I think Google Desktop 3.0 is going to make the OS even more invisible to the user by hooking into things like error reporting and troubleshooting (Imagine getting an error and being directed, via Google Search, to the solution instead of having to call TS).

Now, are they going to write thier own OS? Doubtful. The support and development costs alone are staggering. Why should they, when every other OS out there works just fine as a backdrop to the GooglePC Experience?

Score: 0

By the artist

edited Mar 9, 2006 - 8:27 PM

Fully agree too.

Score: 0

By the artist

posted Mar 9, 2006 - 6:40 PM

Do you have an idea of what this could mean in a medium-long term? An office suite and then an OS by Google? That would play a big role in M$'s fall, but more important, it would give pc users more choices, and for sure, better ones.

Score: 0

By Tokar

posted Mar 10, 2006 - 7:53 AM

yeah your choices will be (if Google OS comes out):

stick with MS and have access to 80% of the software and games in this world
go with Linux and have access to 19% of the software and games in this world, with a good percentage of them being made both for linux and windows
go with Google OS and have access to 1% of software in this world...

great choices... :P

Score: 0

By teken894

edited Mar 10, 2006 - 7:08 PM

of all the software...90% is redundant

googleOS will come out when google has replaced all the essential/curcial software (Office, mail, maybe even a google game xD)
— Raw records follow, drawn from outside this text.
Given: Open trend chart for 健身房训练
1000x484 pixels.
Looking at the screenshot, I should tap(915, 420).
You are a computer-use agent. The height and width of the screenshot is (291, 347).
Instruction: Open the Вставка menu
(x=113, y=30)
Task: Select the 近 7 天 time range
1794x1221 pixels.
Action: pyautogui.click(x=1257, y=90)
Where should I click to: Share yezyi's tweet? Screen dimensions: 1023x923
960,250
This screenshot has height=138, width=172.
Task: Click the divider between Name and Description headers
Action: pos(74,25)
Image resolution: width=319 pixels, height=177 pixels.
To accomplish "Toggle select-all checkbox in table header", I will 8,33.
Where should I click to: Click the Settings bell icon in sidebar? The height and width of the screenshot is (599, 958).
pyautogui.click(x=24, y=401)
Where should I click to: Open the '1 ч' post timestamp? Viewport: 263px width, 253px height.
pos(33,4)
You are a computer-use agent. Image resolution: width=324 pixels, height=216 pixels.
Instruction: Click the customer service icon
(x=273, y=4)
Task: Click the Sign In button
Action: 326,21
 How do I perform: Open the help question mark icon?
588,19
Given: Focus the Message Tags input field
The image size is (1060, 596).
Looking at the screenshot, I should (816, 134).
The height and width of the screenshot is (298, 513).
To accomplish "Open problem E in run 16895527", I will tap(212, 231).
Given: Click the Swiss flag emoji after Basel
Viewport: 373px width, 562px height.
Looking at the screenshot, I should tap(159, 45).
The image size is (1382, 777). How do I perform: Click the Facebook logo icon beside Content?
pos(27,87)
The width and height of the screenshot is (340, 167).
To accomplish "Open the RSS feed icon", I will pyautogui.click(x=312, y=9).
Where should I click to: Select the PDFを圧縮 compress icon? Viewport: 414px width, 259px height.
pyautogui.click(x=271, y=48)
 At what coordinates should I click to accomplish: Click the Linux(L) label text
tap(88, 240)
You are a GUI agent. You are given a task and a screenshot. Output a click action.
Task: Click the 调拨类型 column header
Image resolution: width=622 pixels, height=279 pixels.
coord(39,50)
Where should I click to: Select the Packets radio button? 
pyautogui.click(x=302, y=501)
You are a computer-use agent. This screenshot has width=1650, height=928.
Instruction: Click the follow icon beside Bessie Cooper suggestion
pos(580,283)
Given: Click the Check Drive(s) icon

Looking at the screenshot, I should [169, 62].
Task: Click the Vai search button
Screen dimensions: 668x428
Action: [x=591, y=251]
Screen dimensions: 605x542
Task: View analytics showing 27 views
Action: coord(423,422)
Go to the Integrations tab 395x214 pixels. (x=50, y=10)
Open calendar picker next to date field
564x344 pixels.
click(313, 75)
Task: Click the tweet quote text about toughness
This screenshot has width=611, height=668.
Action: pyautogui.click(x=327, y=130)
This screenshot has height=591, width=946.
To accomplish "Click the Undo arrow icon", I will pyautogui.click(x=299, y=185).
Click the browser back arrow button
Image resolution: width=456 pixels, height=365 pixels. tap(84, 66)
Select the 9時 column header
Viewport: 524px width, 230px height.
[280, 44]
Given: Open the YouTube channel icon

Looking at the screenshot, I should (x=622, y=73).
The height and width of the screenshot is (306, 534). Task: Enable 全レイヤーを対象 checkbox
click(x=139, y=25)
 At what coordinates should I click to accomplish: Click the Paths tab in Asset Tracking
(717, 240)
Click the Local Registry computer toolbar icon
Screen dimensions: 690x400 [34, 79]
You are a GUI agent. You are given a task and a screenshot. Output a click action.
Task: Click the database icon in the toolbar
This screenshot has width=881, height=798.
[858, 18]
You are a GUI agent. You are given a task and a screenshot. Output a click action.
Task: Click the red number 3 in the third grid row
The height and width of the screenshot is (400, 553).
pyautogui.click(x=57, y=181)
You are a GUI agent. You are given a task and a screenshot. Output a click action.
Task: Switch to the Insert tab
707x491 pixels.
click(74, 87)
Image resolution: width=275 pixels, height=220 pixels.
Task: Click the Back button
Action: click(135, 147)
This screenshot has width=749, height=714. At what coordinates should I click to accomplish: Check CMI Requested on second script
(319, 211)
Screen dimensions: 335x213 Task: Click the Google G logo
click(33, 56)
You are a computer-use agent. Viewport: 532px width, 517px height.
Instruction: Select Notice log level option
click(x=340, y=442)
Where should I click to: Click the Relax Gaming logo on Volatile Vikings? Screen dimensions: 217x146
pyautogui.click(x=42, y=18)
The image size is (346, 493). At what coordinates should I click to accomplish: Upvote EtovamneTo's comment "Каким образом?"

I would guess all the software would be internet based. internet-ware

Score: 0

By Deceasedlovedotcom

edited Mar 10, 2006 - 8:52 AM

yeah... you're an idiot.

If Google makes an OS do you honeslty think they will make it were barely any apps or games work? NO. They will find ways to allow all software and games to be downloaded and used perfectly within their pc's.

Google has made a name for themselves to make products that work for everyone. They will not make an OS that sucks... period.

I've watched Google grow from a search engine, to a power house that is gonna give MS a run for their money. People will switch from MS when Google OS is done... I can guarantee it.

Score: 0

By bostonma

posted Mar 9, 2006 - 8:19 PM

Fully agree!

Score: 0

By wincement

posted Mar 9, 2006 - 6:23 PM

Crazy. The rumors just might be true.

Score: 0

By bmwillett

edited Mar 10, 2006 - 11:05 AM

I think the biggest problem here is with companies trusting Google to store their document information. Most documentation is written by companies. I know my company would laugh if I suggested that we start writing our documentation with Google Office and storing the documenation up on their servers. Their Office Suite would have to give the ability to save documenation locally. Even then, companies would have to trust that they are not uploading any information. I think this concept of having to trust Google with your information applies to pretty much all their applications such as calenders and even gmail. The average end user might trust them a little more than companies while the bulk of the work is with the companies.

Score: 0

By canv15

posted Mar 13, 2006 - 11:25 AM

i think what is going to happend with that data is that google is going to have thier computers to read all that data and suggest ads to put when you go to your gdrive. like gmail. " computer reads your email and target it with ads". thats what i think.

Score: 0

By bmwillett

posted Mar 13, 2006 - 12:22 PM

Probably right but you are still asking alot of companies to trust that is all they are going to do with their information.